Spółka miałaby siedem dni na wniesienie skargi do sądu administracyjnego na decyzję o ustanowieniu kuratora. KNF określałaby zakres zadań i termin, w którym miałby je realizować. W razie braku organów spółki mógłby ją reprezentować i prowadzić jej sprawy. Jednak jego działania nie mogłyby obejmować kupna lub sprzedaży przedsiębiorstwa lub jego wydzielonej części albo nieruchomości. Przysługiwałoby mu prawo do uczestniczenia w posiedzeniach organów emitenta i do uzyskiwania „wszelkich informacji niezbędnych do wykonywania jego funkcji". Mógłby także zwoływać walne zgromadzenia. Jego obowiązkiem byłyby kwartalne sprawozdania ze swojej działalności.
Różne oceny
Pozytywnie propozycje KNF ocenia Stowarzyszenie Inwestorów Indywidualnych. – Służyć będą zapewne przypadkom szczególnym, a takie niestety zdarzają się na naszym rynku wciąż zbyt często. Jeśli wprowadzone rozwiązanie będzie funkcjonować we właściwy sposób, to zmniejszy ono ryzyko sankcyjnego zawieszenia notowań w przypadku części spółek i zapewni akcjonariuszom dostęp do informacji cenotwórczych – uważa Piotr Cieślak, wiceprezes SII.
Krytyczny głos słychać ze Stowarzyszenia Emitentów Giełdowych. – W obowiązujących obecnie przepisach są już niezbędne środki, których nadzorca powinien używać, gdy spółka nieprawidłowo wykonuje obowiązki informacyjne – przekonuje Piotr Biernacki, wiceprezes SEG. Dodaje, że wprowadzenie kuratorów nie rozwiązałoby problemu, a wygenerowałby tylko dodatkowe koszty, które bezpośrednio obciążyłyby spółki, a pośrednio ich akcjonariuszy. Wskazuje, że to przykład tworzenia nadmiarowych przepisów ograniczających atrakcyjność polskiego rynku kapitałowego.
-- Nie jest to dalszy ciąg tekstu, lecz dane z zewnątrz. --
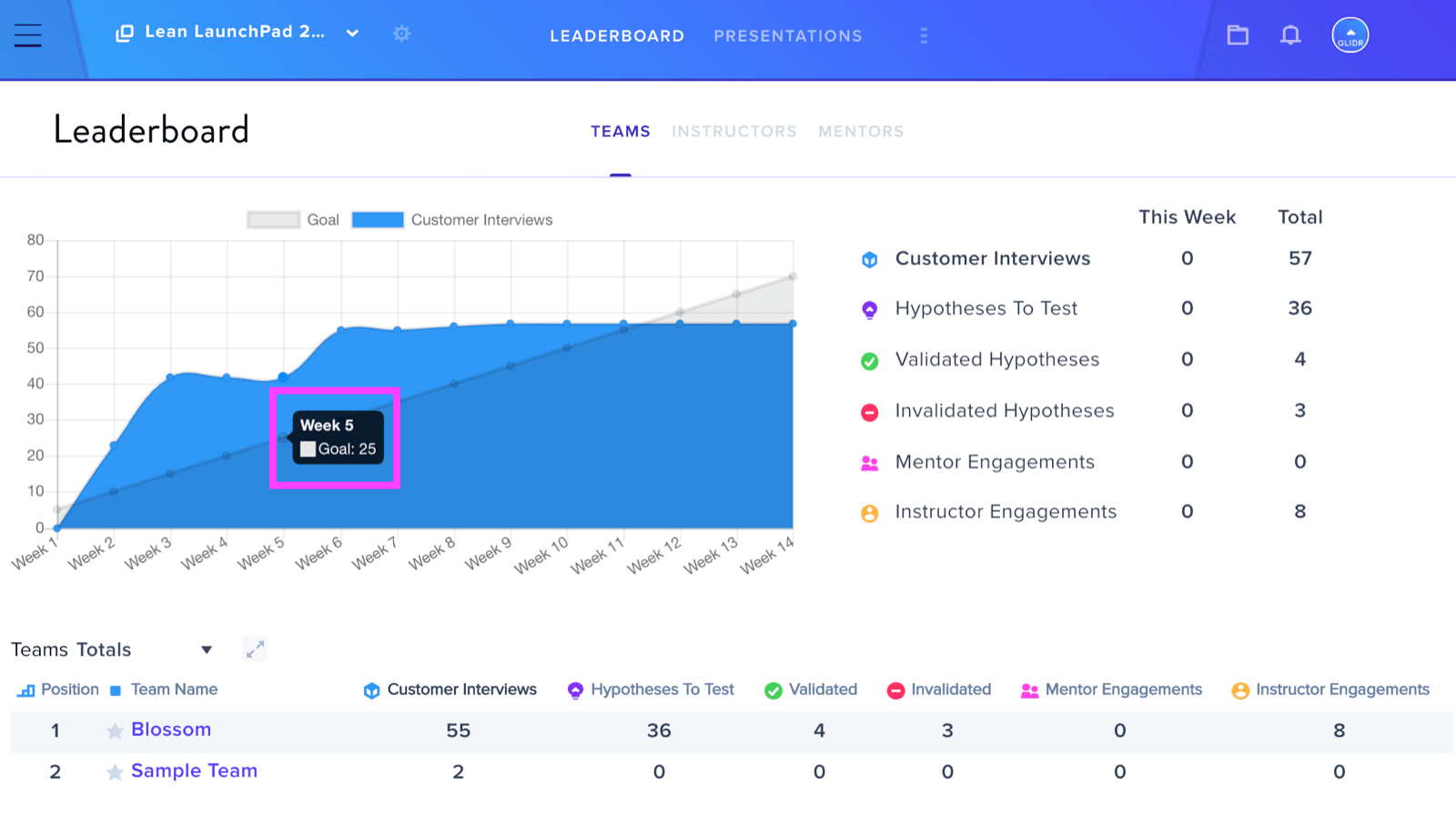This screenshot has width=1456, height=834.
Task: Open the folder icon in header
Action: [1238, 35]
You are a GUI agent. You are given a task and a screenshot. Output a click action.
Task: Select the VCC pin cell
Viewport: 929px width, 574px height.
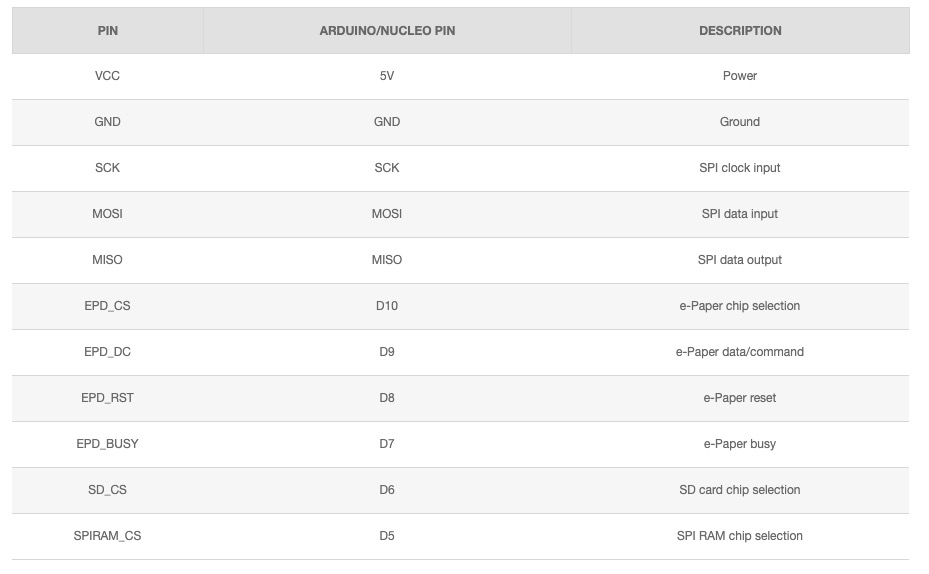(x=108, y=76)
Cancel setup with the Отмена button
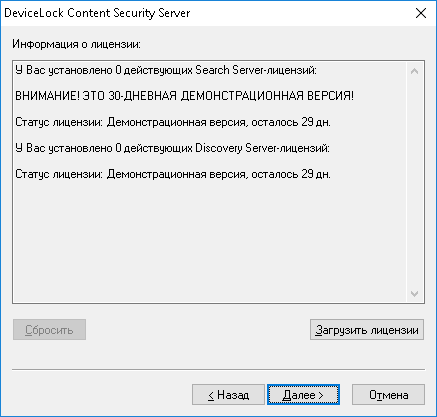The height and width of the screenshot is (417, 437). (x=388, y=395)
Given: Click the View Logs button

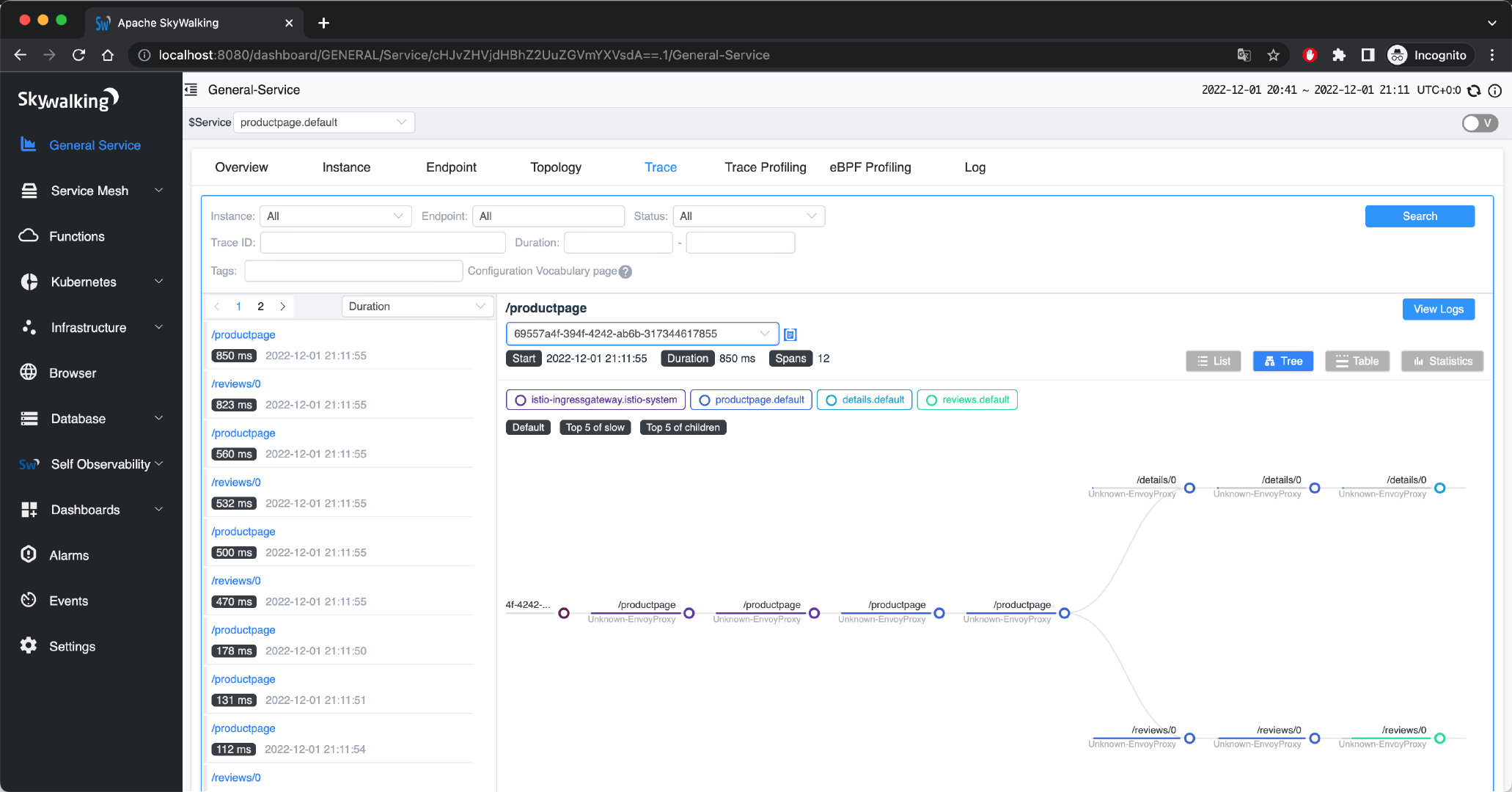Looking at the screenshot, I should [x=1438, y=309].
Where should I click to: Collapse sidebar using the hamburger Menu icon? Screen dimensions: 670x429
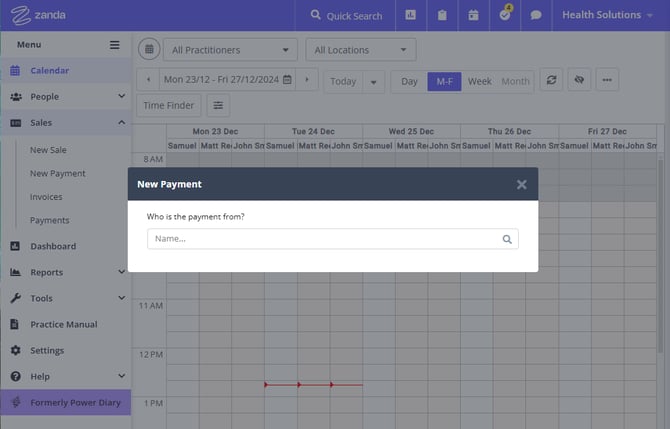pos(115,45)
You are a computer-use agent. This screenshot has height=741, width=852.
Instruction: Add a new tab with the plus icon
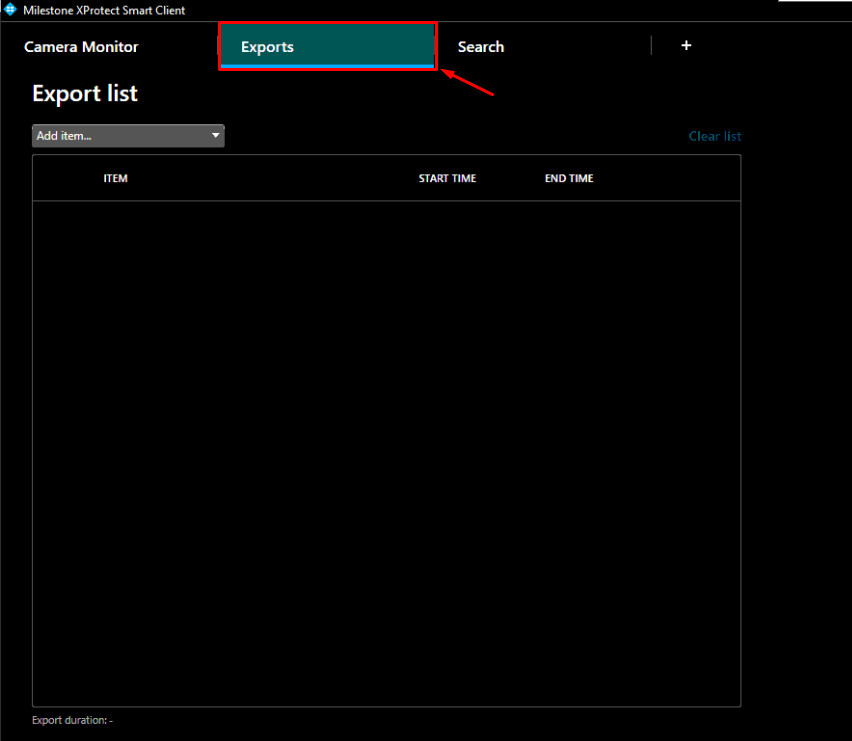686,46
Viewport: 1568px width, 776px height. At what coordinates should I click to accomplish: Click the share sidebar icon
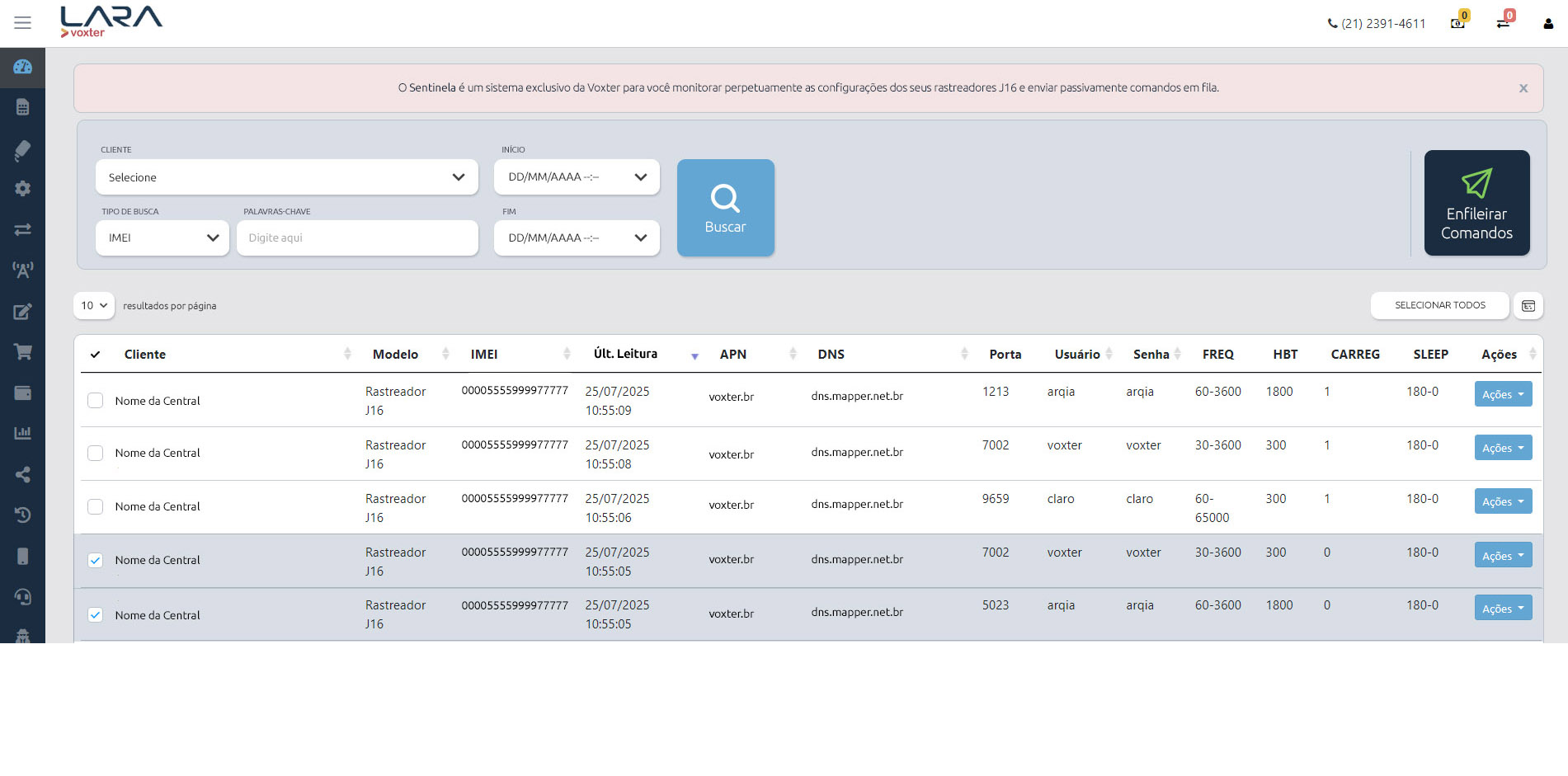(22, 474)
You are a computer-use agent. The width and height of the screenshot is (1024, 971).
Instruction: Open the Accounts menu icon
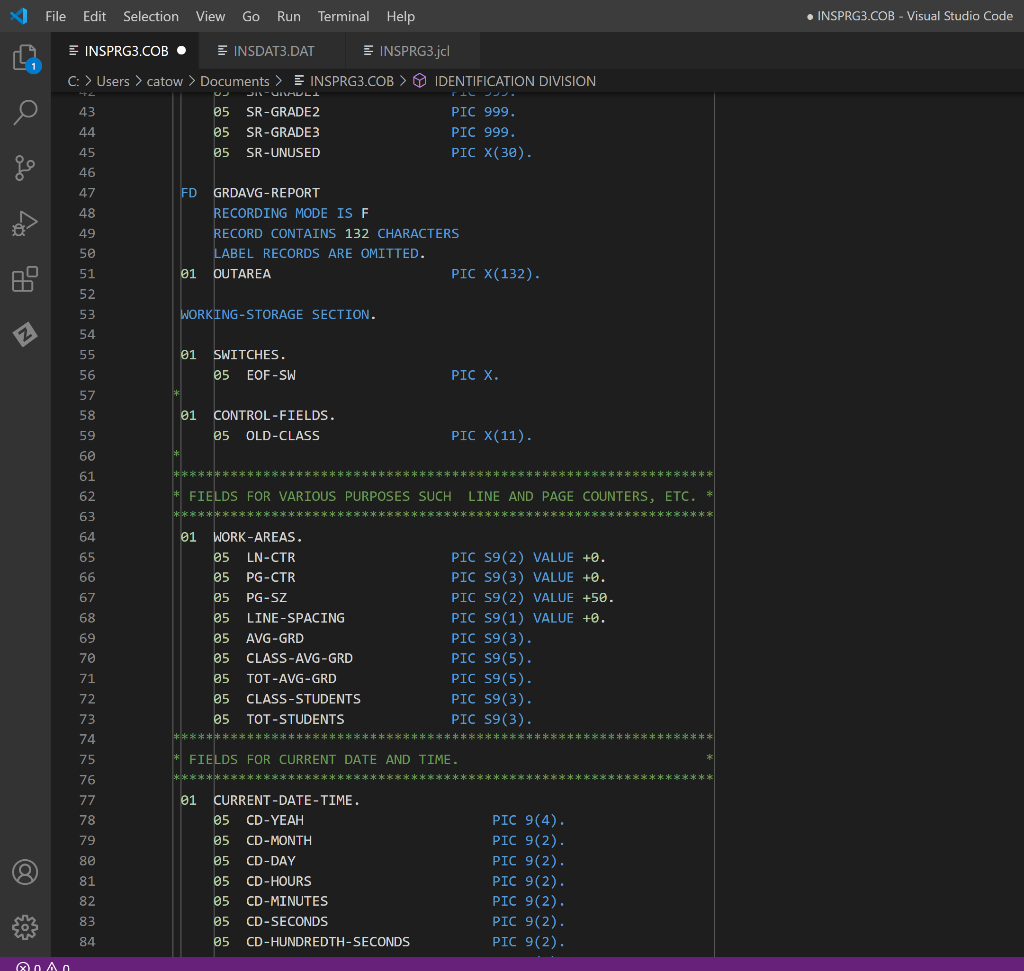click(x=25, y=871)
– Problemy z wykonywaniem obowiązków informacyjnych przez niektóre spółki należy rozwiązać, upraszczając regulacje, edukując emitentów i sprawnie stosując dziś dostępne przepisy. Sankcje za naruszenia powinny być nakładane w ciągu tygodni lub miesięcy, a nie po wielu latach, gdy nie mają one już żadnego efektu edukacyjnego dla całego rynku – podkreśla Biernacki.
Zdaniem Leszka Kieliszewskiego, prawnika z kancelarii Legality, zaproponowane nowe uprawnienia budzą wątpliwości. – KNF miałaby możliwość wprowadzenia kuratora w sytuacji, gdy ma wątpliwości co do prawidłowości działania organów emitenta. Tak dalece idące uprawnienia i ich skutki powinny być stosowane na podstawie weryfikowalnych i obiektywnych przesłanek, a „powzięcie wątpliwości" jest czynnikiem zbyt subiektywnym. Poza tym wprowadzenie kuratora do spółki poważnie ingeruje w prawo własności, więc powinno być instrumentem stosowanym w wyjątkowych sytuacjach, który obligatoryjnie podlega kontroli sądowej, a obecny projekt tego nie przewiduje – dodaje.
Przyznaje jednak, że powtarzające się poważne naruszenia obowiązków informacyjnych, brak organów zarządzających lub nadzorczych, a także utrata kontaktu z emitentem są okolicznościami na tyle istotnymi, że obiektywnie uzasadniają wprowadzenie kuratora, ale tylko pod pewnymi warunkami.